La technique d’édition génétique CRISPR/Cas9 a permis aux chercheurs d’apporter des modifications précises et percutantes à l’ADN d’un organisme afin de corriger les mutations à l’origine des maladies génétiques. Cependant, la méthode CRISPR/Cas9 peut également entraîner des mutations involontaires de l’ADN pouvant avoir des effets négatifs. Récemment, des chercheurs japonais ont développé une nouvelle technique d’édition génétique aussi efficace que CRISPR/Cas9 tout en réduisant considérablement ces mutations involontaires.
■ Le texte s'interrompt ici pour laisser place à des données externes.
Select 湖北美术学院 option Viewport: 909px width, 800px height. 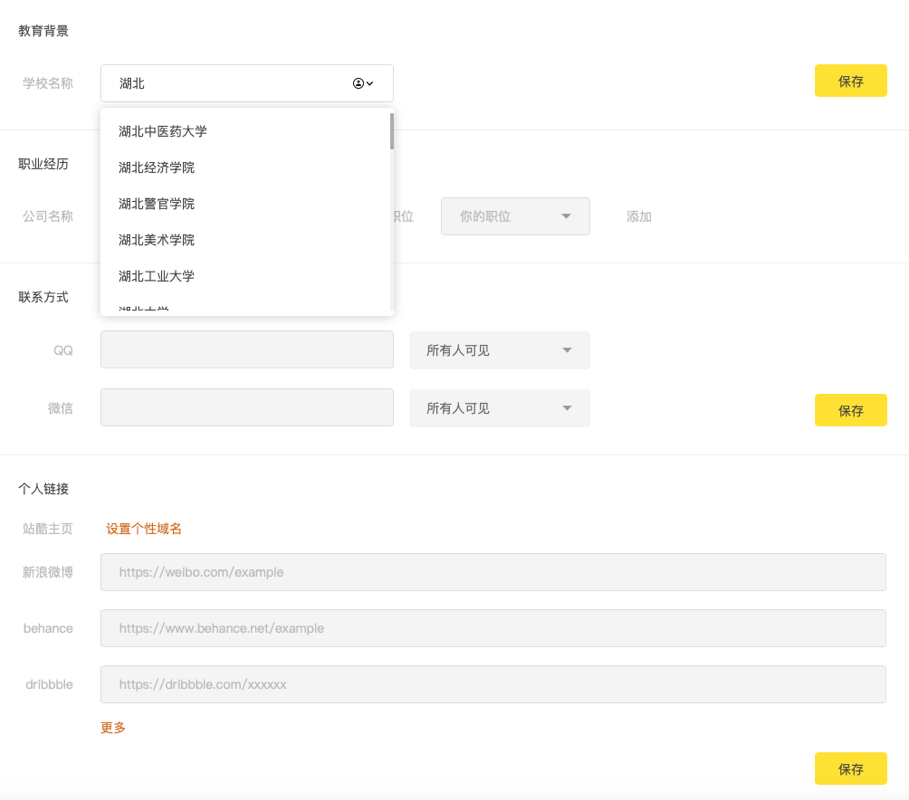pyautogui.click(x=157, y=240)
Dans une nouvelle étude publiée dans Communications naturellesdes chercheurs dirigés par l’Université d’Osaka ont introduit une nouvelle technique appelée NICER, basée sur la création de plusieurs petites coupures dans des brins d’ADN simples par une enzyme appelée nickase.
L’édition CRISPR/Cas9 traditionnelle utilise de petits morceaux de code génétique appelés ARN guides et une enzyme appelée Cas9. Les ARN guides ciblent une section spécifique de l’ADN et l’enzyme Cas9 initie une cassure de la structure de l’ADN double brin à cet endroit. Cette cassure double brin est essentielle pour initier des modifications dans l’ADN. Cependant, la réparation cellulaire des cassures double brin peut conduire à des mutations involontaires de l’ADN, ainsi qu’à l’intégration d’ADN exogène dans le génome humain, ce qui soulève des problèmes de sécurité pour les applications cliniques de la technologie CRISPR/Cas9. Pour minimiser ces mutations involontaires, l’équipe de recherche dirigée par l’Université d’Osaka a étudié l’utilisation de la nickase Cas9, qui crée des cassures simple brin ou des « entailles » dans l’ADN qui sont généralement réparées sans provoquer de mutations.
Chaque chromosome du génome possède une copie « homologue ». Grâce à la technique NICER, les mutations hétérozygotes – dans lesquelles une mutation apparaît dans un chromosome mais pas dans sa copie homologue – sont réparées en utilisant le chromosome homologue non muté comme modèle. »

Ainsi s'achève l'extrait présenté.